The purpose of this data analysis is to investigate the exponential distribution and compare it to the Central Limit Theorem.
To achieve our goal, we will follow the following steps: 1. We will show the sample mean and compare it to the theoretical mean of the distribution. 2. We will show how variable the sample is (via variance) and compare it to the theoretical variance of the distribution. 3. We will show that the distribution is approximately normal.
For this analysis, the lambda will be set to 0.2 for all of the simulations. This investigation will compare the distribution of averages of 40 exponentials over 1000 simulations.

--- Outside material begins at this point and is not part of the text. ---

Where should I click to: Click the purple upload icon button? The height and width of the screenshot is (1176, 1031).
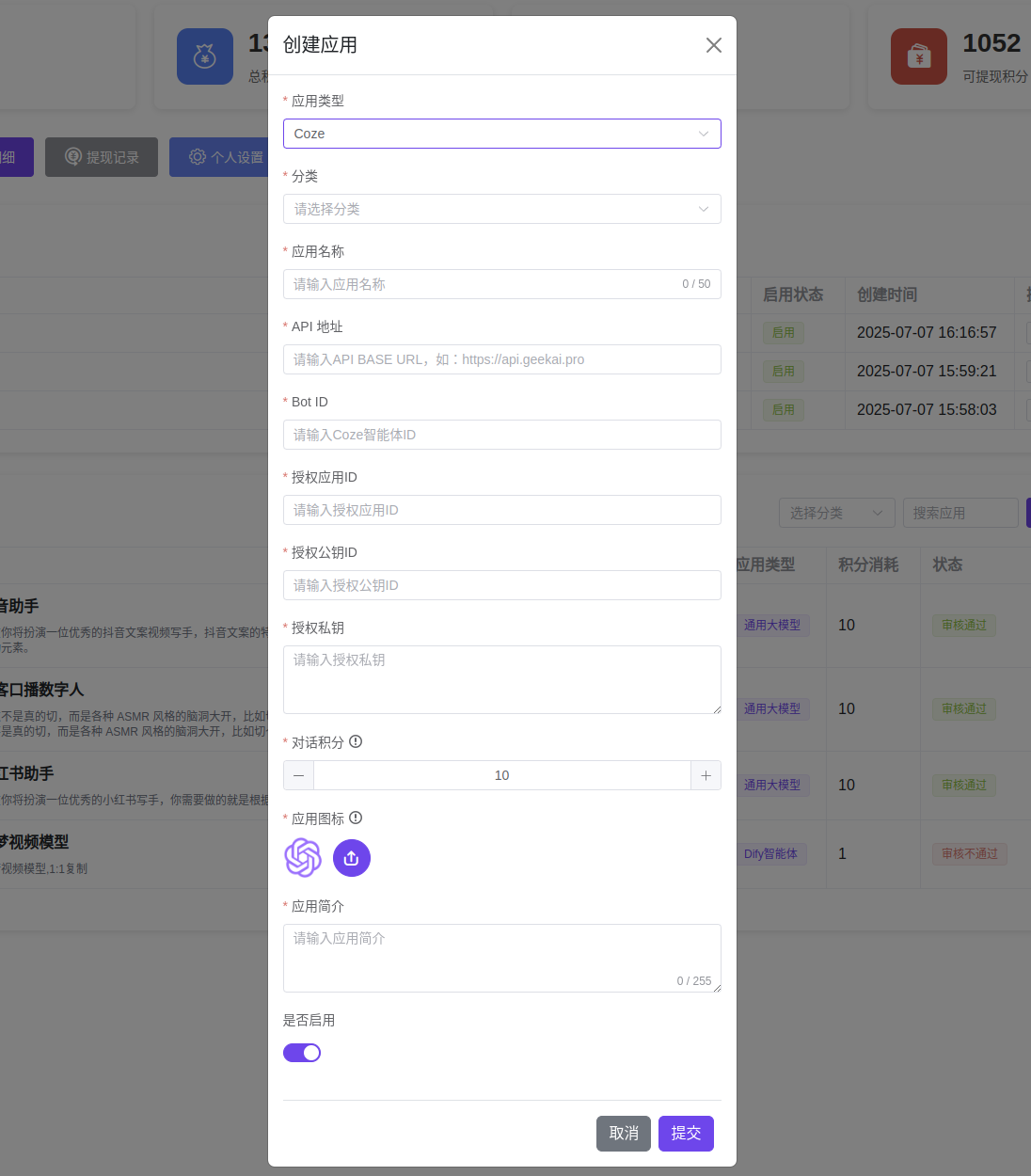coord(352,858)
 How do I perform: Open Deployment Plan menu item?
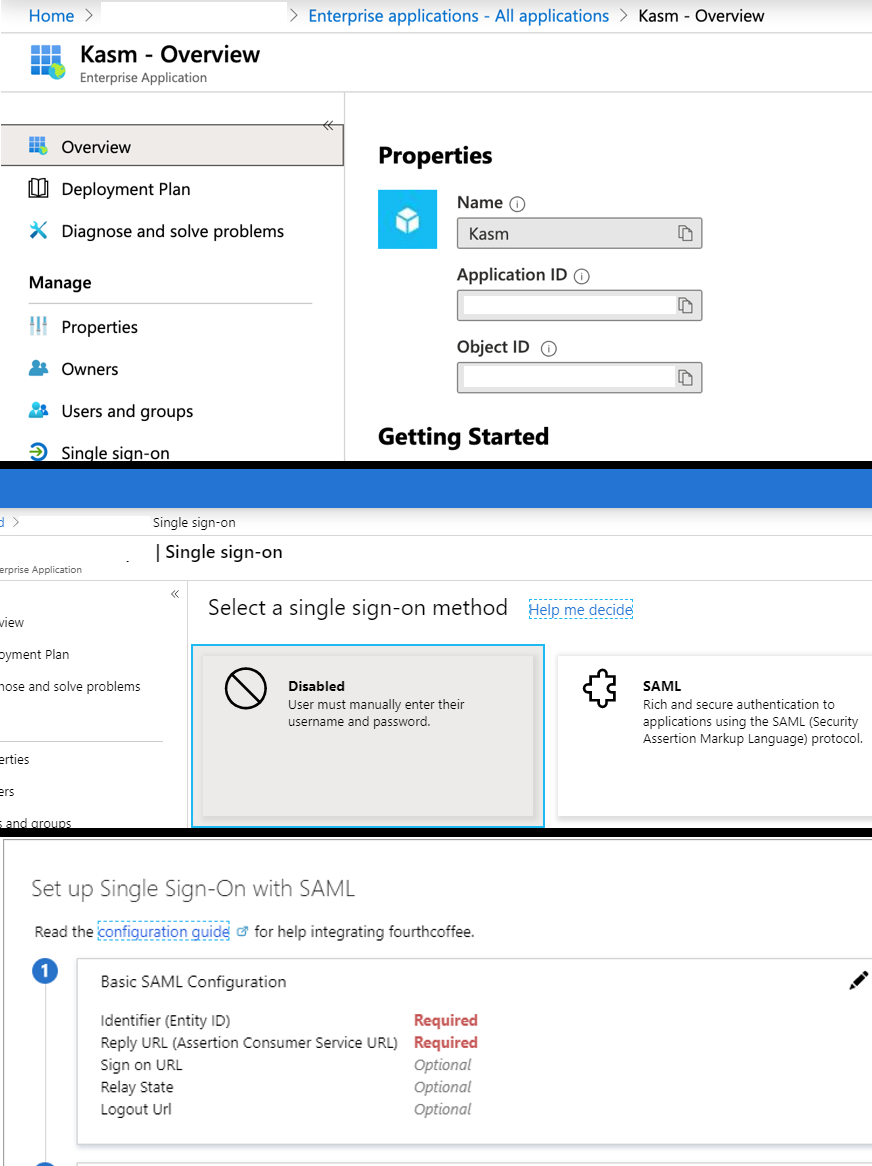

First, we will set the simulation variables lambda, exponentials, and seed.
ECHO=TRUE
set.seed(25)
lambda = 0.2
exponentials = 40
Run Simulations with variables
simMeans = NULL
for (i in 1 : 1000) simMeans = c(simMeans, mean(rexp(exponentials, lambda)))
Calculating the mean from the simulations with give the sample mean.
mean(simMeans)
## [1] 4.998511
hist(simMeans, breaks=40, xlim = c(2,9), main="Exponential Function Simulation Means Distribution", col = "blue")
The theoretical mean of an exponential distribution is: lambda^-1.
lambda^-1
## [1] 5
theoretical.mean<-lambda^-1
We can see that the simulations sample mean and the exponential distribution theoretical mean are very similar.The difference between them is:
abs(mean(simMeans)-lambda^-1)
## [1] 0.001488939
In percentage (%):
abs((((mean(simMeans)-(lambda^-1))/(mean(simMeans)))*100))
## [1] 0.02978765
Calculating the variance from the simulation means with give the sample variance.
var(simMeans)
## [1] 0.6113794
The theoretical variance of an exponential distribution is: (lambda * sqrt(n))^-2.
(lambda * sqrt(exponentials))^-2
## [1] 0.625
We can see that the simulations sample variance and the exponential distribution theoretical variance are also very similar.The difference between variances is only of:
abs(var(simMeans)-(lambda * sqrt(exponentials))^-2)
## [1] 0.01362062
In percentage (%):
abs((((var(simMeans)-(lambda * sqrt(exponentials))^-2))/(var(simMeans)))*100)
## [1] 2.227851
This is a density histogram of the 1000 simulations.The blue line represents the best fit curve of the sample means, while the red line represents the normal distribution curve. As we can see, the distribution of means of our sampled exponential distributions is very close to a normal distribution, due to the Central Limit Theorem.If we increased our number of samples the distribution would be even closer to the standard normal distribution.
library(ggplot2)
dist<-ggplot(data.frame(y=simMeans), aes(x=y)) +
geom_histogram(aes(y=..density..), binwidth=0.2, fill="#0072B2",
color="black") +
stat_function(fun = dnorm, color = "red", linetype = "dashed", size = 1,
args = list(mean = lambda^-1, sd=(lambda*sqrt(exponentials))^-1),
size=2) +
geom_vline(xintercept=mean(simMeans), colour="blue", linetype="dashed") +
geom_vline(xintercept=theoretical.mean, colour="red", linetype="dashed") +
geom_density(alpha=.2, color = "blue") +
labs(title="Simulations vs normal distribution", x="Simulation Mean")
## Warning: Duplicated aesthetics after name standardisation: size
dist